Your task — Copy the listing lines starting at the line with "This screenshot has height=709, width=1200." and ending at the line with "Looking at the screenshot, I should click(x=354, y=24).", replacing "How do I perform" with "How can I complete" and leaving everything else unchanged.

======== Exercise input ========

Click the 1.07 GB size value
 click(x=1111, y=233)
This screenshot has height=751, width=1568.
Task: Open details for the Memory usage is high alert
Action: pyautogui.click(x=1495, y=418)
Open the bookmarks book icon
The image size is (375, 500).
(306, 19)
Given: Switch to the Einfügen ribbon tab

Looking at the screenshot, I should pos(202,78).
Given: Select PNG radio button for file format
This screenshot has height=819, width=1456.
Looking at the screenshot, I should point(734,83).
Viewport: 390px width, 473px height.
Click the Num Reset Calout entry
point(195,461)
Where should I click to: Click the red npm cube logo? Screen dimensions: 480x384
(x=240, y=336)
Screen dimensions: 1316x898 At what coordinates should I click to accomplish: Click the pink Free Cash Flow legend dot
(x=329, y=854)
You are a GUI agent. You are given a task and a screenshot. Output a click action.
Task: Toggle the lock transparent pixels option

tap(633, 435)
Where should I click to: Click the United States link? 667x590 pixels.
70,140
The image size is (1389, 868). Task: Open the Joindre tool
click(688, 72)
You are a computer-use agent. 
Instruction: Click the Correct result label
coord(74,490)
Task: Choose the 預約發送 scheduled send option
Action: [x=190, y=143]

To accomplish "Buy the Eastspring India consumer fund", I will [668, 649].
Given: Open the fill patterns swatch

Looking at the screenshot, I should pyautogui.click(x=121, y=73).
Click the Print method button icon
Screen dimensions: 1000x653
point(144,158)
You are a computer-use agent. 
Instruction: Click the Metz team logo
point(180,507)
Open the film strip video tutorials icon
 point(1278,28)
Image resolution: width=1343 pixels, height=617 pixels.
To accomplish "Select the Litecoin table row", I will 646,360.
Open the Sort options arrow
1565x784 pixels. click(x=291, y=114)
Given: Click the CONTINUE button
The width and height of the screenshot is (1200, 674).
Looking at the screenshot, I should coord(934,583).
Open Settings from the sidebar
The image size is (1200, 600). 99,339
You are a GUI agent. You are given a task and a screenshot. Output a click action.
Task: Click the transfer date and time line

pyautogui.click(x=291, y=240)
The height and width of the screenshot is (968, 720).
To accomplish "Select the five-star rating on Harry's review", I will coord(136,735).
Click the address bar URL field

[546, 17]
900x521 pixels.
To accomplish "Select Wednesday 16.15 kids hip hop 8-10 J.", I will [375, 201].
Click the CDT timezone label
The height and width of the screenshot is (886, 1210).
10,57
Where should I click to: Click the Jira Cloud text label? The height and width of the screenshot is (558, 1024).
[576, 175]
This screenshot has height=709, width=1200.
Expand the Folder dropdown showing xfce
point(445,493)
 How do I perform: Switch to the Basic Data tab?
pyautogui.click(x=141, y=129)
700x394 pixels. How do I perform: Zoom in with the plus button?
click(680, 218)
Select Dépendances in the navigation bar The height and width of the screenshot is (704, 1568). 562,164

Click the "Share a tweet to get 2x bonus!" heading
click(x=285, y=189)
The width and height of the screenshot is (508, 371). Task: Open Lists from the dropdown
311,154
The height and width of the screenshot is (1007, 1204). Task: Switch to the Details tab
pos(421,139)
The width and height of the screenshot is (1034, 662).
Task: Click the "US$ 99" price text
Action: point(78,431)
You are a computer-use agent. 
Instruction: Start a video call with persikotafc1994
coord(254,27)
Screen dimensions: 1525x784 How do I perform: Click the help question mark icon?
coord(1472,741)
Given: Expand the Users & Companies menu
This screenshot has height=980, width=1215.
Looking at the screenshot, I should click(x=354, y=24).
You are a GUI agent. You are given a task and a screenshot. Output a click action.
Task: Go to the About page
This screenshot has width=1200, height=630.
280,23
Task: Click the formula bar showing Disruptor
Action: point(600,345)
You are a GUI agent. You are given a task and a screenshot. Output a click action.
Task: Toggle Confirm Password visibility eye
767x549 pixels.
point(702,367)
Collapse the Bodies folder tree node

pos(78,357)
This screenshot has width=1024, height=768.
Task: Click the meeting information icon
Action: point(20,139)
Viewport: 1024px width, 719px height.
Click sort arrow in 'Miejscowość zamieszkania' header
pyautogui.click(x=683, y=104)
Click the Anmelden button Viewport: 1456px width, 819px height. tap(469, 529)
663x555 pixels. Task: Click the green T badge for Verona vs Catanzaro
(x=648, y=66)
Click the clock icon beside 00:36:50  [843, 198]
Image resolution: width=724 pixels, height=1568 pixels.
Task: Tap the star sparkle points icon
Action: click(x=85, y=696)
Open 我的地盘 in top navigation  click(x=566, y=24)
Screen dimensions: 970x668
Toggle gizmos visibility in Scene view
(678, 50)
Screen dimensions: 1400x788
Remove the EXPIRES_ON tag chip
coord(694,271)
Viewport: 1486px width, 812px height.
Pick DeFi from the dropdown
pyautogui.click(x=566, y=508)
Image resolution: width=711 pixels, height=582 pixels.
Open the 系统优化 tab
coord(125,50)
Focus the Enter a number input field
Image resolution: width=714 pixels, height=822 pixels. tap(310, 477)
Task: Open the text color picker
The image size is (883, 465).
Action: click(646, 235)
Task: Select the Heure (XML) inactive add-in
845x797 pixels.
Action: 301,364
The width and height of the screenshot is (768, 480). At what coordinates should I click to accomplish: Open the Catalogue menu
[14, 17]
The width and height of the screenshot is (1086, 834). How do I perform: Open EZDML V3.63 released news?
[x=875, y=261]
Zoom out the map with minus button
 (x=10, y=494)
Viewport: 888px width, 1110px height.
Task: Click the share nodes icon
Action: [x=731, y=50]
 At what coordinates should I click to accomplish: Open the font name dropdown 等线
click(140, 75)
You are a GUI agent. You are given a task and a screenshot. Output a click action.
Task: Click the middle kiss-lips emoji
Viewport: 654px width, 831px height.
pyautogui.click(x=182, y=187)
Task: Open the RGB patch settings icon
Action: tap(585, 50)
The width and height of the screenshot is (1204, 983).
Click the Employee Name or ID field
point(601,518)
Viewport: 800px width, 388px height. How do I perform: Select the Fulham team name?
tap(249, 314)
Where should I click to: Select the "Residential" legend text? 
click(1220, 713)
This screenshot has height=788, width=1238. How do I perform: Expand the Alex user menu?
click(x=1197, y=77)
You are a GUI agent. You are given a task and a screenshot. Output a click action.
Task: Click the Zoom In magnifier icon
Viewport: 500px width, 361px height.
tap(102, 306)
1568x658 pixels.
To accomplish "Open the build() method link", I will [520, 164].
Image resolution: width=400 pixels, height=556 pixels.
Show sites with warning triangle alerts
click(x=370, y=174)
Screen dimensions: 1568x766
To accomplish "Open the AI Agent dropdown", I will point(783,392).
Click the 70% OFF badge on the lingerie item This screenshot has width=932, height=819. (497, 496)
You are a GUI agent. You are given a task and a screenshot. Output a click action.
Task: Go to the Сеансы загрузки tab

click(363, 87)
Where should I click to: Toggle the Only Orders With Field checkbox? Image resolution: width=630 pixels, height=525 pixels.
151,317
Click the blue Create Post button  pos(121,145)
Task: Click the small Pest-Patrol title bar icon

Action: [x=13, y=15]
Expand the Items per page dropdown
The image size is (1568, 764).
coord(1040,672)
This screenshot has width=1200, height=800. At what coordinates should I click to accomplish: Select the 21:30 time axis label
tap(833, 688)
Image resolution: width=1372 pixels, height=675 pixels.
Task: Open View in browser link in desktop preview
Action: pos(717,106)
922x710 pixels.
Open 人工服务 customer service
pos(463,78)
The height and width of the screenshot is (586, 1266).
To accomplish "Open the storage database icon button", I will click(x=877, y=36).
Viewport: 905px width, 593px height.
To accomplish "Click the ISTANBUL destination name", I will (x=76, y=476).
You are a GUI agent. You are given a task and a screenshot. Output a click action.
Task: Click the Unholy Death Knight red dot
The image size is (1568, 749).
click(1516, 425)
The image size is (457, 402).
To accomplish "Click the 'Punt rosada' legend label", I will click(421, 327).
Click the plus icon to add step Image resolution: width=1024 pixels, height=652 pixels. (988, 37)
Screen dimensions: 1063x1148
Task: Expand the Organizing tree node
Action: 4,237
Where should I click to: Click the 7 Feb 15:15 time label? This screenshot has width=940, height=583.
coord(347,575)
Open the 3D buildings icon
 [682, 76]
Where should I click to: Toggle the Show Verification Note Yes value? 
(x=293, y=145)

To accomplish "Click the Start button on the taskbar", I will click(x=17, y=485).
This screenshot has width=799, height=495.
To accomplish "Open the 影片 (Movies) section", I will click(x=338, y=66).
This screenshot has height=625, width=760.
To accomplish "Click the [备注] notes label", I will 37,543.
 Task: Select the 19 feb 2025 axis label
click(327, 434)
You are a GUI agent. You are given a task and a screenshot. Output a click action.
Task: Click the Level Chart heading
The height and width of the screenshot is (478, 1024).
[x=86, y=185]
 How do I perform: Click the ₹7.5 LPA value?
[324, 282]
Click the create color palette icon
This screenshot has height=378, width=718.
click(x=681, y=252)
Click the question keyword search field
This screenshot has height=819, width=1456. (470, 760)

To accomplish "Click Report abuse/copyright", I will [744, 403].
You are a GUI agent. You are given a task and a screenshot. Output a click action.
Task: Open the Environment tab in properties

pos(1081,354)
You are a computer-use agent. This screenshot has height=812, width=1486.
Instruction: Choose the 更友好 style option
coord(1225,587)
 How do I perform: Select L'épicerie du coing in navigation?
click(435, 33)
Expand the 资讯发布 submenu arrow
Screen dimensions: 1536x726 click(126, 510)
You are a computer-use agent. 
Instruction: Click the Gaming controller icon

========

Final answer —
This screenshot has height=709, width=1200.
Expand the Folder dropdown showing xfce
point(445,493)
 How can I complete: Switch to the Basic Data tab?
pyautogui.click(x=141, y=129)
700x394 pixels. How can I complete: Zoom in with the plus button?
click(680, 218)
Select Dépendances in the navigation bar The height and width of the screenshot is (704, 1568). 562,164

Click the "Share a tweet to get 2x bonus!" heading
click(x=285, y=189)
The width and height of the screenshot is (508, 371). Task: Open Lists from the dropdown
311,154
The height and width of the screenshot is (1007, 1204). Task: Switch to the Details tab
pos(421,139)
The width and height of the screenshot is (1034, 662).
Task: Click the "US$ 99" price text
Action: point(78,431)
You are a computer-use agent. 
Instruction: Start a video call with persikotafc1994
coord(254,27)
Screen dimensions: 1525x784 How can I complete: Click the help question mark icon?
coord(1472,741)
Given: Expand the Users & Companies menu
This screenshot has height=980, width=1215.
Looking at the screenshot, I should click(x=354, y=24).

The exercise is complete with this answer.